━━━━━ AVAILABLE RECORDS ━━━━━

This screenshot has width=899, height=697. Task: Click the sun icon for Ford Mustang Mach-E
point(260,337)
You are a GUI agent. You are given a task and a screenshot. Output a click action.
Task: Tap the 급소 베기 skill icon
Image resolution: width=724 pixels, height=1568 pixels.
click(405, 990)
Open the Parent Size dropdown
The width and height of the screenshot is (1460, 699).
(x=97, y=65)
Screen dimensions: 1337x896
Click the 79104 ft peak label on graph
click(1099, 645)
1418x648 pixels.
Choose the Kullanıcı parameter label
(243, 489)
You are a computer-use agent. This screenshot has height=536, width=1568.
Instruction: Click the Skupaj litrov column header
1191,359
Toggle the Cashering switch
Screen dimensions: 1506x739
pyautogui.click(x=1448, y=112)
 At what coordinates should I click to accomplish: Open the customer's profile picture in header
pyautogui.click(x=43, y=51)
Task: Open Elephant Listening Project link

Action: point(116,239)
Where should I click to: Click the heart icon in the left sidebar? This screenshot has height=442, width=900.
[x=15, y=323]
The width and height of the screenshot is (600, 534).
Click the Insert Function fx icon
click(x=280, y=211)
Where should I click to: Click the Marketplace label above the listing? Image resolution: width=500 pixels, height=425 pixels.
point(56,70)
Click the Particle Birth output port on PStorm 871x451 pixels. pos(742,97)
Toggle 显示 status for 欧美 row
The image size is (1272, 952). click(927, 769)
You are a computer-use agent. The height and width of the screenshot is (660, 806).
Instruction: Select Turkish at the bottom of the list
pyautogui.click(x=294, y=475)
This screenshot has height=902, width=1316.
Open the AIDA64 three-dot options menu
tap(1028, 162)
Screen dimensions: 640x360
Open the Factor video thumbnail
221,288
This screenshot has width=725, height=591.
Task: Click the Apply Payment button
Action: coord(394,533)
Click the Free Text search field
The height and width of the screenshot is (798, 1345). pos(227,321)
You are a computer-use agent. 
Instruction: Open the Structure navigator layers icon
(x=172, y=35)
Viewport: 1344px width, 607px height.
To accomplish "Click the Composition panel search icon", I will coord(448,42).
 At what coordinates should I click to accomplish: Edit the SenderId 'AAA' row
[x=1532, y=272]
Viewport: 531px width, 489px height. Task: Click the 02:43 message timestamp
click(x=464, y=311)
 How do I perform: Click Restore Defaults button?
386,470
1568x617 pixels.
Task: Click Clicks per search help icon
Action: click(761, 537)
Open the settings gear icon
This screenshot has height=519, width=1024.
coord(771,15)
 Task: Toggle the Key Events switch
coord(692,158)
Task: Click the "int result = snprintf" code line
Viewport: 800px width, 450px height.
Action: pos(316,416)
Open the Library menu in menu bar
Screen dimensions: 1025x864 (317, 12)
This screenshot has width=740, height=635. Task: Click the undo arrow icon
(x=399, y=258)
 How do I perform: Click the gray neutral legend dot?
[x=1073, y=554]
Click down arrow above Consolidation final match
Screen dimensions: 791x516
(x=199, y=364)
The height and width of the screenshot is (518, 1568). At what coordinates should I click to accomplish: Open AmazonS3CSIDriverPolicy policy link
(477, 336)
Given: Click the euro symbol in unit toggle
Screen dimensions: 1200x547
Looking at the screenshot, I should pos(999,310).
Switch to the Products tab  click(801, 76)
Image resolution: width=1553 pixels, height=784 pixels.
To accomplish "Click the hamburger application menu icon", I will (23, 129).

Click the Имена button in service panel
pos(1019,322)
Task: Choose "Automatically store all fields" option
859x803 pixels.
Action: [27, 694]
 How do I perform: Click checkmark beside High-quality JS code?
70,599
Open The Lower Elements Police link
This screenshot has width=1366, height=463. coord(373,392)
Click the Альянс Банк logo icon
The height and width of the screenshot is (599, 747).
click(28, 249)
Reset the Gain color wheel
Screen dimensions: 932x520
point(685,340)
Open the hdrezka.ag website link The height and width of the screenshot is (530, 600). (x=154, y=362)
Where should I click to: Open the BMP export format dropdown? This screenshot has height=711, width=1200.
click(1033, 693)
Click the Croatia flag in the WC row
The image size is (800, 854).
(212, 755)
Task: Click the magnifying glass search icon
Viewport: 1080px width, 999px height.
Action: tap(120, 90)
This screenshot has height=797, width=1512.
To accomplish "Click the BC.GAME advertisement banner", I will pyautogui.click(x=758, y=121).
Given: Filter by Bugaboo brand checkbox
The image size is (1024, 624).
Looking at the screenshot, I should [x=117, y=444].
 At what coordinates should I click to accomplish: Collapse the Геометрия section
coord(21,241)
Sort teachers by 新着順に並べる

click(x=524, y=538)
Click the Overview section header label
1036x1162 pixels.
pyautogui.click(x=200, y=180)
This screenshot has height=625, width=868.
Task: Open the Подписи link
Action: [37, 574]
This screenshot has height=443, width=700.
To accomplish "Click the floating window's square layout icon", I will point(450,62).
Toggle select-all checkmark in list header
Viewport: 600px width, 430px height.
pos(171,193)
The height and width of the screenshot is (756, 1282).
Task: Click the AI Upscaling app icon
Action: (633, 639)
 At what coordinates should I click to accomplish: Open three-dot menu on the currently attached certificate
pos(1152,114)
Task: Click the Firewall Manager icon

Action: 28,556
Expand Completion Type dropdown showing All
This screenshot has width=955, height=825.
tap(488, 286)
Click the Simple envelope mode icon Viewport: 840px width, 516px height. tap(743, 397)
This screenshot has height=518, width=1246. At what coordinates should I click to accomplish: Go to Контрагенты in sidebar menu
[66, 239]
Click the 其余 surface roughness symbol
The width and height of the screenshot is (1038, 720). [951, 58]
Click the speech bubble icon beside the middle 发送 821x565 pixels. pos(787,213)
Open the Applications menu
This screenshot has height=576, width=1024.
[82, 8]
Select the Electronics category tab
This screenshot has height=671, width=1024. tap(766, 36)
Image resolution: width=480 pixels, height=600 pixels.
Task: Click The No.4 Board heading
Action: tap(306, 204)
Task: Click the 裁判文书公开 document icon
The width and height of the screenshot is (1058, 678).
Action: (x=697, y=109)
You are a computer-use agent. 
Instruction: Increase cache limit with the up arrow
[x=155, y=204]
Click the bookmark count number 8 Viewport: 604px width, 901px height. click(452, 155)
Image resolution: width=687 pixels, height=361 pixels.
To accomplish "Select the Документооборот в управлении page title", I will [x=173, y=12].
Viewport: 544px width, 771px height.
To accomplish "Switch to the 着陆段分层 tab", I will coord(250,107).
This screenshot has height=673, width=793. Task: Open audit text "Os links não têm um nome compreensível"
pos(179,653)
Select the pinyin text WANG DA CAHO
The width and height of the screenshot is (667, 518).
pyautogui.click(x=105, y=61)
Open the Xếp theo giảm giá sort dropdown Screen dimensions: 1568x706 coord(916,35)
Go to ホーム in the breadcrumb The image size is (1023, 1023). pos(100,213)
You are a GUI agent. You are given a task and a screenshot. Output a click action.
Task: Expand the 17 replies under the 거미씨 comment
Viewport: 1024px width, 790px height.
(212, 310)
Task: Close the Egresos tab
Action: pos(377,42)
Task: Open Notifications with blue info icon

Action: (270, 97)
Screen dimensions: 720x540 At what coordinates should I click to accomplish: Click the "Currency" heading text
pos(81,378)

━━━━━

Print out an identical copy of the whole listing.

This screenshot has width=899, height=697. Task: Click the sun icon for Ford Mustang Mach-E
point(260,337)
You are a GUI agent. You are given a task and a screenshot. Output a click action.
Task: Tap the 급소 베기 skill icon
Image resolution: width=724 pixels, height=1568 pixels.
click(405, 990)
Open the Parent Size dropdown
The width and height of the screenshot is (1460, 699).
(x=97, y=65)
Screen dimensions: 1337x896
Click the 79104 ft peak label on graph
click(1099, 645)
1418x648 pixels.
Choose the Kullanıcı parameter label
(243, 489)
You are a computer-use agent. This screenshot has height=536, width=1568.
Instruction: Click the Skupaj litrov column header
1191,359
Toggle the Cashering switch
Screen dimensions: 1506x739
pyautogui.click(x=1448, y=112)
 At what coordinates should I click to accomplish: Open the customer's profile picture in header
pyautogui.click(x=43, y=51)
Task: Open Elephant Listening Project link

Action: point(116,239)
Where should I click to: Click the heart icon in the left sidebar? This screenshot has height=442, width=900.
[x=15, y=323]
The width and height of the screenshot is (600, 534).
Click the Insert Function fx icon
click(x=280, y=211)
Where should I click to: Click the Marketplace label above the listing? Image resolution: width=500 pixels, height=425 pixels.
point(56,70)
Click the Particle Birth output port on PStorm 871x451 pixels. pos(742,97)
Toggle 显示 status for 欧美 row
The image size is (1272, 952). click(927, 769)
You are a computer-use agent. The height and width of the screenshot is (660, 806).
Instruction: Select Turkish at the bottom of the list
pyautogui.click(x=294, y=475)
This screenshot has height=902, width=1316.
Open the AIDA64 three-dot options menu
tap(1028, 162)
Screen dimensions: 640x360
Open the Factor video thumbnail
221,288
This screenshot has width=725, height=591.
Task: Click the Apply Payment button
Action: coord(394,533)
Click the Free Text search field
The height and width of the screenshot is (798, 1345). pos(227,321)
You are a computer-use agent. 
Instruction: Open the Structure navigator layers icon
(x=172, y=35)
Viewport: 1344px width, 607px height.
To accomplish "Click the Composition panel search icon", I will coord(448,42).
 At what coordinates should I click to accomplish: Edit the SenderId 'AAA' row
[x=1532, y=272]
Viewport: 531px width, 489px height. Task: Click the 02:43 message timestamp
click(x=464, y=311)
 How do I perform: Click Restore Defaults button?
386,470
1568x617 pixels.
Task: Click Clicks per search help icon
Action: click(761, 537)
Open the settings gear icon
This screenshot has height=519, width=1024.
coord(771,15)
 Task: Toggle the Key Events switch
coord(692,158)
Task: Click the "int result = snprintf" code line
Viewport: 800px width, 450px height.
Action: pos(316,416)
Open the Library menu in menu bar
Screen dimensions: 1025x864 (317, 12)
This screenshot has width=740, height=635. Task: Click the undo arrow icon
(x=399, y=258)
 How do I perform: Click the gray neutral legend dot?
[x=1073, y=554]
Click down arrow above Consolidation final match
Screen dimensions: 791x516
(x=199, y=364)
The height and width of the screenshot is (518, 1568). At what coordinates should I click to accomplish: Open AmazonS3CSIDriverPolicy policy link
(477, 336)
Given: Click the euro symbol in unit toggle
Screen dimensions: 1200x547
Looking at the screenshot, I should pos(999,310).
Switch to the Products tab  click(801, 76)
Image resolution: width=1553 pixels, height=784 pixels.
To accomplish "Click the hamburger application menu icon", I will (23, 129).

Click the Имена button in service panel
pos(1019,322)
Task: Choose "Automatically store all fields" option
859x803 pixels.
Action: [27, 694]
 How do I perform: Click checkmark beside High-quality JS code?
70,599
Open The Lower Elements Police link
This screenshot has width=1366, height=463. coord(373,392)
Click the Альянс Банк logo icon
The height and width of the screenshot is (599, 747).
click(28, 249)
Reset the Gain color wheel
Screen dimensions: 932x520
point(685,340)
Open the hdrezka.ag website link The height and width of the screenshot is (530, 600). (x=154, y=362)
Where should I click to: Open the BMP export format dropdown? This screenshot has height=711, width=1200.
click(1033, 693)
Click the Croatia flag in the WC row
The image size is (800, 854).
(212, 755)
Task: Click the magnifying glass search icon
Viewport: 1080px width, 999px height.
Action: tap(120, 90)
This screenshot has height=797, width=1512.
To accomplish "Click the BC.GAME advertisement banner", I will pyautogui.click(x=758, y=121).
Given: Filter by Bugaboo brand checkbox
The image size is (1024, 624).
Looking at the screenshot, I should [x=117, y=444].
 At what coordinates should I click to accomplish: Collapse the Геометрия section
coord(21,241)
Sort teachers by 新着順に並べる

click(x=524, y=538)
Click the Overview section header label
1036x1162 pixels.
pyautogui.click(x=200, y=180)
This screenshot has height=625, width=868.
Task: Open the Подписи link
Action: [37, 574]
This screenshot has height=443, width=700.
To accomplish "Click the floating window's square layout icon", I will point(450,62).
Toggle select-all checkmark in list header
Viewport: 600px width, 430px height.
pos(171,193)
The height and width of the screenshot is (756, 1282).
Task: Click the AI Upscaling app icon
Action: (633, 639)
 At what coordinates should I click to accomplish: Open three-dot menu on the currently attached certificate
pos(1152,114)
Task: Click the Firewall Manager icon

Action: 28,556
Expand Completion Type dropdown showing All
This screenshot has width=955, height=825.
tap(488, 286)
Click the Simple envelope mode icon Viewport: 840px width, 516px height. tap(743, 397)
This screenshot has height=518, width=1246. At what coordinates should I click to accomplish: Go to Контрагенты in sidebar menu
[66, 239]
Click the 其余 surface roughness symbol
The width and height of the screenshot is (1038, 720). [951, 58]
Click the speech bubble icon beside the middle 发送 821x565 pixels. pos(787,213)
Open the Applications menu
This screenshot has height=576, width=1024.
[82, 8]
Select the Electronics category tab
This screenshot has height=671, width=1024. tap(766, 36)
Image resolution: width=480 pixels, height=600 pixels.
Task: Click The No.4 Board heading
Action: tap(306, 204)
Task: Click the 裁判文书公开 document icon
The width and height of the screenshot is (1058, 678).
Action: (x=697, y=109)
You are a computer-use agent. 
Instruction: Increase cache limit with the up arrow
[x=155, y=204]
Click the bookmark count number 8 Viewport: 604px width, 901px height. click(452, 155)
Image resolution: width=687 pixels, height=361 pixels.
To accomplish "Select the Документооборот в управлении page title", I will [x=173, y=12].
Viewport: 544px width, 771px height.
To accomplish "Switch to the 着陆段分层 tab", I will coord(250,107).
This screenshot has height=673, width=793. Task: Open audit text "Os links não têm um nome compreensível"
pos(179,653)
Select the pinyin text WANG DA CAHO
The width and height of the screenshot is (667, 518).
pyautogui.click(x=105, y=61)
Open the Xếp theo giảm giá sort dropdown Screen dimensions: 1568x706 coord(916,35)
Go to ホーム in the breadcrumb The image size is (1023, 1023). pos(100,213)
You are a GUI agent. You are given a task and a screenshot. Output a click action.
Task: Expand the 17 replies under the 거미씨 comment
Viewport: 1024px width, 790px height.
(212, 310)
Task: Close the Egresos tab
Action: pos(377,42)
Task: Open Notifications with blue info icon

Action: (270, 97)
Screen dimensions: 720x540 At what coordinates should I click to accomplish: Click the "Currency" heading text
pos(81,378)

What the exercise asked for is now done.